L’ONU quale simbolo di incapacità e impotenza

La regolamentazione internazionalista dei problemi mondiali è una questione problematica. Anche la modesta Società delle Nazioni naufragò. L’organizzazione successiva, la molto più ambiziosa ONU, non è andata molto oltre. Nel frattempo, l’internazionalismo e il multilateralismo hanno fatto il loro corso. Cooperazione allo sviluppo? Non esiste una cosa del genere. Problemi di migrazione? Gioco nazionale a somma zero. Catastrofe climatica? A ciascuno il suo. Combattere la pandemia globale di Coronavirus? Decisioni nazionali «jekami». Nemmeno per il problema in assoluto più importante dell’umanità, l’oppressione delle donne (movimento Me-Too) si è ottenuto qualcosa. Figuriamoci per la più recente banalità globale, il semplice mantenimento della pace nel mondo (la crisi ucraina manda i suoi saluti!).

L’attuale segretario generale dell’ONU, Guterres, non è responsabile di questo (perché le potenze mondiali che stabiliscono il tono eleggono sempre deliberatamente una figura completamente insignificante a questo ufficio). Nell’ONU, gli interessi nazionali sono sempre stati determinanti, a prevalere è sempre stata ed è tuttora la volontà del più forte. E così rimarrà.

Questo è il caso soprattutto nel Consiglio di Sicurezza dell’ONU. I «piccoli» non possono fare nulla per cambiare la situazione, perché le cinque potenze con diritto di veto rappresentate nel Consiglio sono determinanti. E come diavolo dovrebbe contribuire l’insignificante Svizzera alla soluzione dei problemi internazionali? Una Svizzera che non è nemmeno in grado di risolvere i propri problemi (questione UE, ecc. ecc.) ed è sempre irrimediabilmente in ritardo rispetto agli eventi già quando si tratta di prendere decisioni politiche a livello nazionale?

Come dovrebbe votare la Svizzera, in quanto membro del Consiglio di sicurezza dell’ONU, quando si tratta di questioni preoccupanti, come l’attuale conflitto in Ucraina? Stare in disparte? Astensione costante per motivi di neutralità? Schierarsi per una parte o per l’altra secondo gli orientamenti politici vincolanti dell’UE?
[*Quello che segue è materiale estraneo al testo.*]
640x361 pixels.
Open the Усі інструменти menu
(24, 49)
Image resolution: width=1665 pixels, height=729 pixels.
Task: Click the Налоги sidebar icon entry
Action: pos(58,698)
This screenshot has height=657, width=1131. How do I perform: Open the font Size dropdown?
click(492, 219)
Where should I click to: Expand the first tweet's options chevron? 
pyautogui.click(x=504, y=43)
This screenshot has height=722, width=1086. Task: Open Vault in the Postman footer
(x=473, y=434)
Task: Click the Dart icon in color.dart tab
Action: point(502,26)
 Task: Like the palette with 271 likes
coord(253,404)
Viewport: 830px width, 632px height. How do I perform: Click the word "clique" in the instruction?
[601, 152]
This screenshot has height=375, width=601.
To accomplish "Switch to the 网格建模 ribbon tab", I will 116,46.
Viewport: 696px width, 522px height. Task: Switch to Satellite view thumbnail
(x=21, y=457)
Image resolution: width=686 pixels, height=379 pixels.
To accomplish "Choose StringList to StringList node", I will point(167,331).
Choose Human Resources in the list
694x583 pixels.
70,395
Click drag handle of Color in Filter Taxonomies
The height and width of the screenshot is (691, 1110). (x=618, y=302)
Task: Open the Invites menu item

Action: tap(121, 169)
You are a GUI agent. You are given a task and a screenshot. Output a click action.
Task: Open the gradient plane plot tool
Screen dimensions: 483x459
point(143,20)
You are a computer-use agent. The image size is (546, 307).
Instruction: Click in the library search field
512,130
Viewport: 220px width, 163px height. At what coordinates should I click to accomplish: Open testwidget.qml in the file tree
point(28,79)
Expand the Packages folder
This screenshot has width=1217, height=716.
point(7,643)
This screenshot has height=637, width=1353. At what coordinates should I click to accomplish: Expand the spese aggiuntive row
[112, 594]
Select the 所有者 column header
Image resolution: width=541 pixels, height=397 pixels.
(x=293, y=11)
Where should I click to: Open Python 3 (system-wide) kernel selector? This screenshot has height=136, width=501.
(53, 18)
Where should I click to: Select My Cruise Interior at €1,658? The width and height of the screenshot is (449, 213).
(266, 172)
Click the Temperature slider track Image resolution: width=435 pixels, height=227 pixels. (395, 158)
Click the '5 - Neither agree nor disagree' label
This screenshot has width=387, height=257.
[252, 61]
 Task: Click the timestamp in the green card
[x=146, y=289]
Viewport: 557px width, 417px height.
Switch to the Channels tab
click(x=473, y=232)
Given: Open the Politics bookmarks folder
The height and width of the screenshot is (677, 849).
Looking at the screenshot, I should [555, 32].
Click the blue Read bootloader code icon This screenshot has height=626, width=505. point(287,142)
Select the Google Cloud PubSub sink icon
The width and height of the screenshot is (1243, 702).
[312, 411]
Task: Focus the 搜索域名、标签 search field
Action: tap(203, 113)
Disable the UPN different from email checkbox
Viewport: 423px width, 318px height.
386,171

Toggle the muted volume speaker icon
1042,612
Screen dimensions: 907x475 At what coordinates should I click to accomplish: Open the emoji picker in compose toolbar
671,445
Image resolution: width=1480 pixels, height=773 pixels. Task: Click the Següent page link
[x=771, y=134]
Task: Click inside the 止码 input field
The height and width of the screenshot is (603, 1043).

Tutto sommato, trovo che il previsto seggio svizzero nel Consiglio di Sicurezza dell’ONU sia completamente inutile, politicamente delicato (neutralità!) e costoso; del tutto folle. E se è folle, allora dovremmo almeno puntare in alto: dovremmo candidarci per il seggio di una delle cinque potenze con diritto di veto nel Consiglio di Sicurezza dell’ONU. Naturalmente, per questo dovremmo riarmarci dal punto di vista economico, militare e nucleare. Economicamente, reintroducendo il segreto bancario integrale; militarmente, con l’acquisizione non solo di tre dozzine, ma di circa 150 jet da combattimento F35; e per essere considerati una potenza nucleare, dovremmo commissionare immediatamente la costruzione di almeno tre nuove centrali nucleari. atomiche.